Przewlekłe zapalenie trzustki - diagnoza

Rozpoznanie przewlekłego zapalenia trzustki nastręcza znacznych trudności ze względu na anatomiczne położenie trzustki, jej ścisłe powiązanie czynnościowe z innymi narządami przewodu pokarmowego oraz brak prostych i wiarygodnych metod badawczych.

Metoda badania koprologicznego nie straciła na znaczeniu, zwłaszcza jeśli jest przeprowadzana wielokrotnie (3-4-5 razy lub więcej w krótkich odstępach czasu) - w takim przypadku wyniki badania stają się bardziej wiarygodne. Na podstawie wyników badania koprologicznego można ocenić stan procesu trawienia, który w dużej mierze zależy od funkcji trzustki. W zaburzeniach trawienia trzustkowego trawienie tłuszczów jest najbardziej upośledzone (gdyż zachodzi wyłącznie za sprawą lipazy trzustkowej), dlatego w tych przypadkach badanie koprologiczne ujawnia przede wszystkim steatorrheę, a w mniejszym stopniu kreato- i amylorrheę.

Metody oznaczania enzymów trzustkowych w surowicy krwi i moczu są szeroko stosowane w medycynie praktycznej do diagnostyki chorób trzustki.

Głównymi zaletami tych metod są ich względna prostota i pracochłonność.

Enzymy trzustkowe dostają się do krwiobiegu kilkoma drogami: po pierwsze, z przewodów wydzielniczych i przewodów gruczołu, po drugie, z komórek pęcherzykowych do płynu śródmiąższowego, a stamtąd do limfy i krwi (tzw. zjawisko unikania enzymów), po trzecie, wchłanianie enzymów zachodzi w proksymalnych odcinkach jelita cienkiego.

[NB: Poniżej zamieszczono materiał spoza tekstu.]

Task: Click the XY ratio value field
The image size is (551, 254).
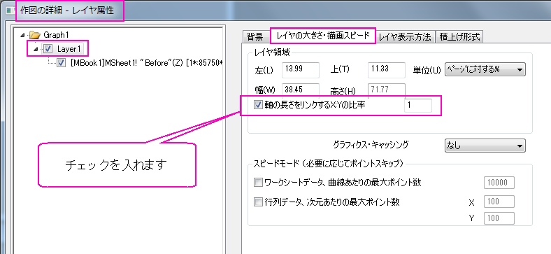Action: [x=418, y=106]
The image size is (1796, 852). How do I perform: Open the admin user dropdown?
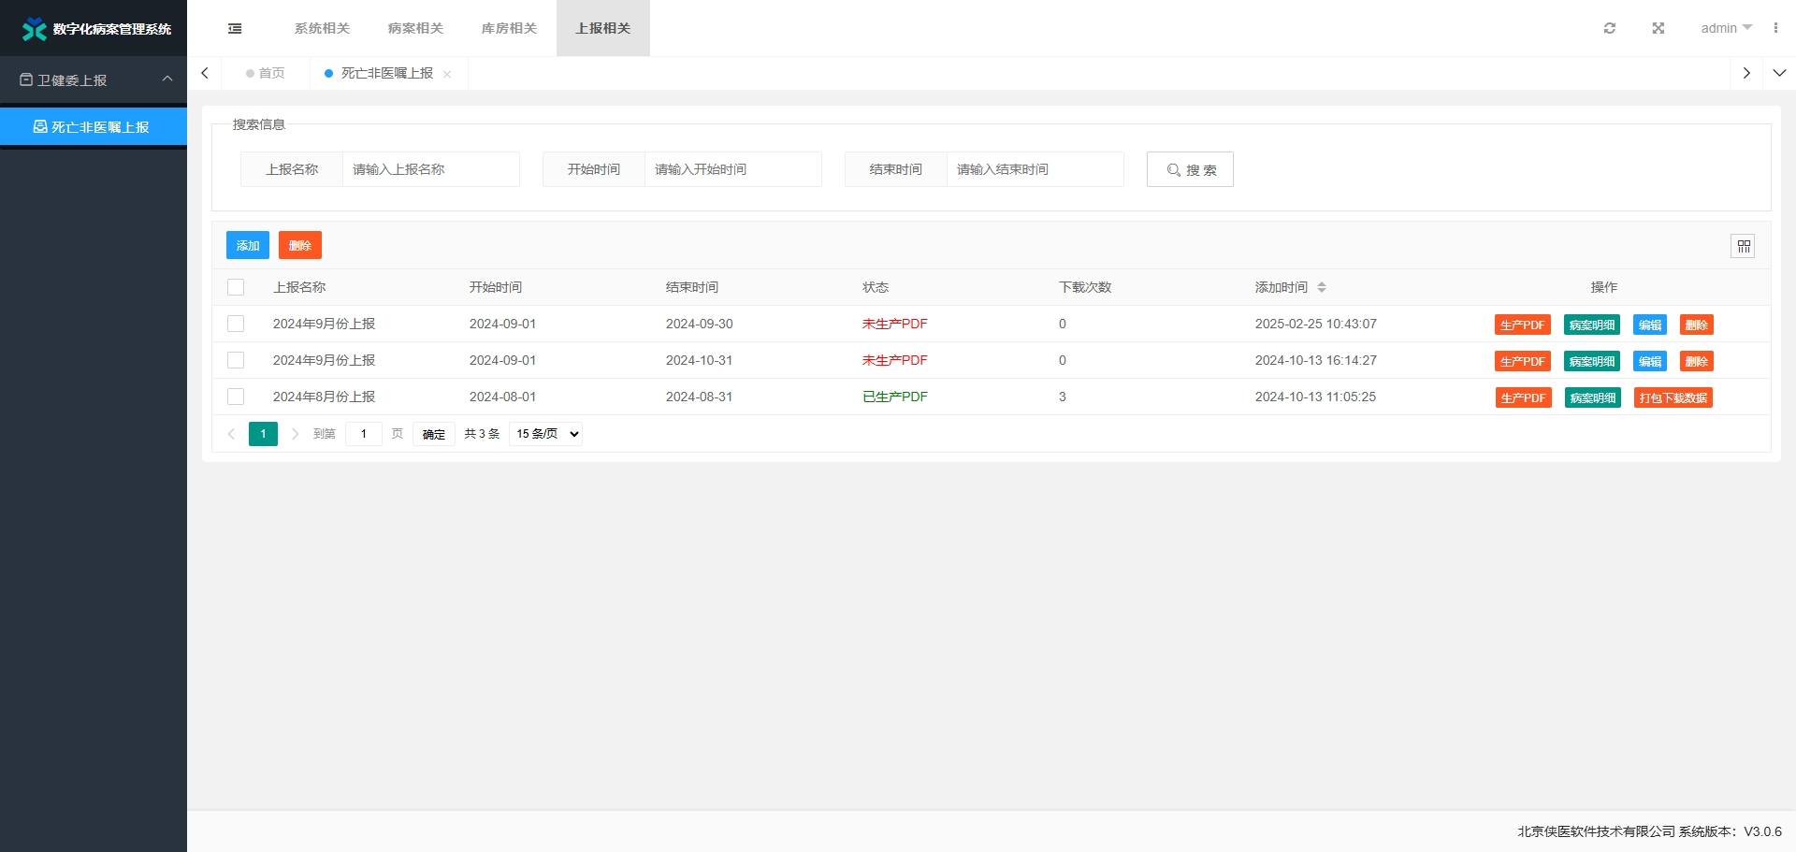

Wzrost poziomu enzymów we krwi i moczu występuje, gdy dochodzi do zablokowania odpływu wydzieliny trzustkowej i wzrostu ciśnienia w przewodach trzustkowych, co prowadzi do obumierania komórek wydzielniczych. Oznaką zaostrzenia przewlekłego zapalenia trzustki może być jedynie znaczny wzrost aktywności amylazy w moczu - kilkadziesiąt razy, ponieważ niewielki lub umiarkowany wzrost tego wskaźnika występuje również w innych ostrych chorobach narządów jamy brzusznej. Wielu autorów przywiązuje większą wagę do oznaczania enzymów w surowicy krwi, częściej wykonuje się badanie poziomu amylazy, rzadziej - trypsyny, inhibitora trypsyny i lipazy.

Należy pamiętać, że zawartość amylazy w moczu zależy od stanu czynności nerek, dlatego w przypadkach wątpliwych, przy upośledzonej czynności nerek i objawach zaostrzenia przewlekłego zapalenia trzustki, oznacza się tzw. klirens (lub współczynnik) amylazy-kreatyny.

Duże znaczenie w ocenie stanu trzustki w przewlekłym zapaleniu trzustki ma badanie czynności zewnątrzwydzielniczej, której stopień i charakter zaburzeń pozwalają na ocenę ciężkości choroby.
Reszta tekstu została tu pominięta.